### TASK
Output each entry verbatim.

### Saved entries
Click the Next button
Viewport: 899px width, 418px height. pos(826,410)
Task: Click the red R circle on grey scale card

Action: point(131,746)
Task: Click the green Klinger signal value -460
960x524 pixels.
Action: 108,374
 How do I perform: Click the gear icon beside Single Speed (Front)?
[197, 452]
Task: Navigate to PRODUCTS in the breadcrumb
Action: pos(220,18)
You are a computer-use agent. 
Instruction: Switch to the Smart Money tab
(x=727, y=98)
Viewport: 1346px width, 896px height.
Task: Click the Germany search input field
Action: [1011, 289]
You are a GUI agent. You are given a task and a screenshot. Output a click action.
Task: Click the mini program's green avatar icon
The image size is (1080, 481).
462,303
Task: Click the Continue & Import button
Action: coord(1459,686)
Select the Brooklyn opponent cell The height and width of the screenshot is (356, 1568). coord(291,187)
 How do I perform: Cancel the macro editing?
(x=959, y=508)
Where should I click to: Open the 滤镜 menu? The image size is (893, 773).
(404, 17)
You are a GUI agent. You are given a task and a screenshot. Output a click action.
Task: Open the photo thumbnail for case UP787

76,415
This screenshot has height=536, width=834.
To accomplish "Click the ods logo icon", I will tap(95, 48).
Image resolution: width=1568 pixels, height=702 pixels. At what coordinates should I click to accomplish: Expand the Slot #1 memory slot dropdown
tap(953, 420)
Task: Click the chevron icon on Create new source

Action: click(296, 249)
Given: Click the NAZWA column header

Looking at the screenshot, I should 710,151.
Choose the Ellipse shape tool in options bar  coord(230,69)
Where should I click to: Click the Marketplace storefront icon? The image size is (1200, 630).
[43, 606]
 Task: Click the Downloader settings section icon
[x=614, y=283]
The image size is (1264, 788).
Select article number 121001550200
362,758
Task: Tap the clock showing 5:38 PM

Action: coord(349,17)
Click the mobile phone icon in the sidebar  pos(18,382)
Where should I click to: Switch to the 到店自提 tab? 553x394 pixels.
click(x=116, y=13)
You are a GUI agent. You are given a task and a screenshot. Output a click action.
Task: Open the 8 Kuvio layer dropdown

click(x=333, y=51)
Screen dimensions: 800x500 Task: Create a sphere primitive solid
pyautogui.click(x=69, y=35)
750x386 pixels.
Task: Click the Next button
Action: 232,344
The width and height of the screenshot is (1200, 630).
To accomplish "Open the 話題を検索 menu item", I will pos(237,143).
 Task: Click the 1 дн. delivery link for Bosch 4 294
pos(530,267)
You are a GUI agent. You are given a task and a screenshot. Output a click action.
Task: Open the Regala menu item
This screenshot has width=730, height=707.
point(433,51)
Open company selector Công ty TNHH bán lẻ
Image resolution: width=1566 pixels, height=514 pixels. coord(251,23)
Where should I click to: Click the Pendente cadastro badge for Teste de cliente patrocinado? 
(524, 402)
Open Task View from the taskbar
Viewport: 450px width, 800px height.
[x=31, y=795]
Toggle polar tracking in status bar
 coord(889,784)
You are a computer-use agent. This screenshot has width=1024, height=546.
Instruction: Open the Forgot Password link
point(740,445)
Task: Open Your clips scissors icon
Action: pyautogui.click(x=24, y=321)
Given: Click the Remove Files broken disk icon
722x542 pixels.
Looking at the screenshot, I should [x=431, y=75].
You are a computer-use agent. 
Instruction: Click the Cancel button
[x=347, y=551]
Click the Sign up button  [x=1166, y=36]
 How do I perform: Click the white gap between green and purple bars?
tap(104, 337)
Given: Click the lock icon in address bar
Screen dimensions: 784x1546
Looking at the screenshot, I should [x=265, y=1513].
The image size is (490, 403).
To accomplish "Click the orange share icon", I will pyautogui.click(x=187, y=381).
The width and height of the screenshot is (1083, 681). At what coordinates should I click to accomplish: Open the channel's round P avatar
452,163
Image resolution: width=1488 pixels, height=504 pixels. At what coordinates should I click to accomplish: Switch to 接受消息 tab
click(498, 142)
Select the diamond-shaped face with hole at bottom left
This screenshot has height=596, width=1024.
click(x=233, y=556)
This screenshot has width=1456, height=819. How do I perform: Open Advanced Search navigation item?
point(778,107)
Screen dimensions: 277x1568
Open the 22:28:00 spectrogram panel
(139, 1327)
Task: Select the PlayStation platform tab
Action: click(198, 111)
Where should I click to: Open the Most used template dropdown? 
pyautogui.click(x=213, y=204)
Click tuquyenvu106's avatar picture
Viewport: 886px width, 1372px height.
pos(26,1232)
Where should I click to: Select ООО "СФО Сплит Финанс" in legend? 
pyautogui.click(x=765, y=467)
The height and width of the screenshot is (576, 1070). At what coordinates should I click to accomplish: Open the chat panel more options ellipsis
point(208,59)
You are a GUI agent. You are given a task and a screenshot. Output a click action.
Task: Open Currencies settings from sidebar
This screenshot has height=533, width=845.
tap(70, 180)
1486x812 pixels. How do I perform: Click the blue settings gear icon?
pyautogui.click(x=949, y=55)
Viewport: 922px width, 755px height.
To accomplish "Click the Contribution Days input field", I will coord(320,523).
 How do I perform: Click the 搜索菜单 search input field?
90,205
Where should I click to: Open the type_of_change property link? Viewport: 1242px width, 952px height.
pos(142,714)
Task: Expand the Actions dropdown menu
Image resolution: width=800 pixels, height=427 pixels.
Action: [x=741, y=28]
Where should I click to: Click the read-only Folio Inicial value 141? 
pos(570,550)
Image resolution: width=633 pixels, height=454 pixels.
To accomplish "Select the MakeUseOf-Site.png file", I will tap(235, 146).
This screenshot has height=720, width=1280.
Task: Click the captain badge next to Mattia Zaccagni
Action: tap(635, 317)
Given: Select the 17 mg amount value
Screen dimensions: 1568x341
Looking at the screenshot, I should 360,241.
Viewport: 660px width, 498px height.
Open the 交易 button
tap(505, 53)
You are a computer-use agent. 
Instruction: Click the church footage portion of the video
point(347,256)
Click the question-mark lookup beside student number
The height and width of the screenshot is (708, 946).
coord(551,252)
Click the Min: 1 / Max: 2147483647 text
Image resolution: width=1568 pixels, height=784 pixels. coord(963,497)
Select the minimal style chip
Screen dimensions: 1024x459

### SOLUTION TO THIS PROBLEM
Click the Next button
Viewport: 899px width, 418px height. pos(826,410)
Task: Click the red R circle on grey scale card

Action: point(131,746)
Task: Click the green Klinger signal value -460
960x524 pixels.
Action: 108,374
 How do I perform: Click the gear icon beside Single Speed (Front)?
[197, 452]
Task: Navigate to PRODUCTS in the breadcrumb
Action: pos(220,18)
You are a computer-use agent. 
Instruction: Switch to the Smart Money tab
(x=727, y=98)
Viewport: 1346px width, 896px height.
Task: Click the Germany search input field
Action: [1011, 289]
You are a GUI agent. You are given a task and a screenshot. Output a click action.
Task: Click the mini program's green avatar icon
The image size is (1080, 481).
462,303
Task: Click the Continue & Import button
Action: coord(1459,686)
Select the Brooklyn opponent cell The height and width of the screenshot is (356, 1568). coord(291,187)
 How do I perform: Cancel the macro editing?
(x=959, y=508)
Where should I click to: Open the 滤镜 menu? The image size is (893, 773).
(404, 17)
You are a GUI agent. You are given a task and a screenshot. Output a click action.
Task: Open the photo thumbnail for case UP787

76,415
This screenshot has height=536, width=834.
To accomplish "Click the ods logo icon", I will tap(95, 48).
Image resolution: width=1568 pixels, height=702 pixels. At what coordinates should I click to accomplish: Expand the Slot #1 memory slot dropdown
tap(953, 420)
Task: Click the chevron icon on Create new source

Action: click(296, 249)
Given: Click the NAZWA column header

Looking at the screenshot, I should 710,151.
Choose the Ellipse shape tool in options bar  coord(230,69)
Where should I click to: Click the Marketplace storefront icon? The image size is (1200, 630).
[43, 606]
 Task: Click the Downloader settings section icon
[x=614, y=283]
The image size is (1264, 788).
Select article number 121001550200
362,758
Task: Tap the clock showing 5:38 PM

Action: coord(349,17)
Click the mobile phone icon in the sidebar  pos(18,382)
Where should I click to: Switch to the 到店自提 tab? 553x394 pixels.
click(x=116, y=13)
You are a GUI agent. You are given a task and a screenshot. Output a click action.
Task: Open the 8 Kuvio layer dropdown

click(x=333, y=51)
Screen dimensions: 800x500 Task: Create a sphere primitive solid
pyautogui.click(x=69, y=35)
750x386 pixels.
Task: Click the Next button
Action: 232,344
The width and height of the screenshot is (1200, 630).
To accomplish "Open the 話題を検索 menu item", I will pos(237,143).
 Task: Click the 1 дн. delivery link for Bosch 4 294
pos(530,267)
You are a GUI agent. You are given a task and a screenshot. Output a click action.
Task: Open the Regala menu item
This screenshot has width=730, height=707.
point(433,51)
Open company selector Công ty TNHH bán lẻ
Image resolution: width=1566 pixels, height=514 pixels. coord(251,23)
Where should I click to: Click the Pendente cadastro badge for Teste de cliente patrocinado? 
(524, 402)
Open Task View from the taskbar
Viewport: 450px width, 800px height.
[x=31, y=795]
Toggle polar tracking in status bar
 coord(889,784)
You are a computer-use agent. This screenshot has width=1024, height=546.
Instruction: Open the Forgot Password link
point(740,445)
Task: Open Your clips scissors icon
Action: pyautogui.click(x=24, y=321)
Given: Click the Remove Files broken disk icon
722x542 pixels.
Looking at the screenshot, I should [x=431, y=75].
You are a computer-use agent. 
Instruction: Click the Cancel button
[x=347, y=551]
Click the Sign up button  [x=1166, y=36]
 How do I perform: Click the white gap between green and purple bars?
tap(104, 337)
Given: Click the lock icon in address bar
Screen dimensions: 784x1546
Looking at the screenshot, I should [x=265, y=1513].
The image size is (490, 403).
To accomplish "Click the orange share icon", I will pyautogui.click(x=187, y=381).
The width and height of the screenshot is (1083, 681). At what coordinates should I click to accomplish: Open the channel's round P avatar
452,163
Image resolution: width=1488 pixels, height=504 pixels. At what coordinates should I click to accomplish: Switch to 接受消息 tab
click(498, 142)
Select the diamond-shaped face with hole at bottom left
This screenshot has height=596, width=1024.
click(x=233, y=556)
This screenshot has width=1456, height=819. How do I perform: Open Advanced Search navigation item?
point(778,107)
Screen dimensions: 277x1568
Open the 22:28:00 spectrogram panel
(139, 1327)
Task: Select the PlayStation platform tab
Action: click(198, 111)
Where should I click to: Open the Most used template dropdown? 
pyautogui.click(x=213, y=204)
Click tuquyenvu106's avatar picture
Viewport: 886px width, 1372px height.
pos(26,1232)
Where should I click to: Select ООО "СФО Сплит Финанс" in legend? 
pyautogui.click(x=765, y=467)
The height and width of the screenshot is (576, 1070). At what coordinates should I click to accomplish: Open the chat panel more options ellipsis
point(208,59)
You are a GUI agent. You are given a task and a screenshot. Output a click action.
Task: Open Currencies settings from sidebar
This screenshot has height=533, width=845.
tap(70, 180)
1486x812 pixels. How do I perform: Click the blue settings gear icon?
pyautogui.click(x=949, y=55)
Viewport: 922px width, 755px height.
To accomplish "Click the Contribution Days input field", I will coord(320,523).
 How do I perform: Click the 搜索菜单 search input field?
90,205
Where should I click to: Open the type_of_change property link? Viewport: 1242px width, 952px height.
pos(142,714)
Task: Expand the Actions dropdown menu
Image resolution: width=800 pixels, height=427 pixels.
Action: [x=741, y=28]
Where should I click to: Click the read-only Folio Inicial value 141? 
pos(570,550)
Image resolution: width=633 pixels, height=454 pixels.
To accomplish "Select the MakeUseOf-Site.png file", I will tap(235, 146).
This screenshot has height=720, width=1280.
Task: Click the captain badge next to Mattia Zaccagni
Action: tap(635, 317)
Given: Select the 17 mg amount value
Screen dimensions: 1568x341
Looking at the screenshot, I should 360,241.
Viewport: 660px width, 498px height.
Open the 交易 button
tap(505, 53)
You are a computer-use agent. 
Instruction: Click the church footage portion of the video
point(347,256)
Click the question-mark lookup beside student number
The height and width of the screenshot is (708, 946).
coord(551,252)
Click the Min: 1 / Max: 2147483647 text
Image resolution: width=1568 pixels, height=784 pixels. coord(963,497)
Select the minimal style chip
Screen dimensions: 1024x459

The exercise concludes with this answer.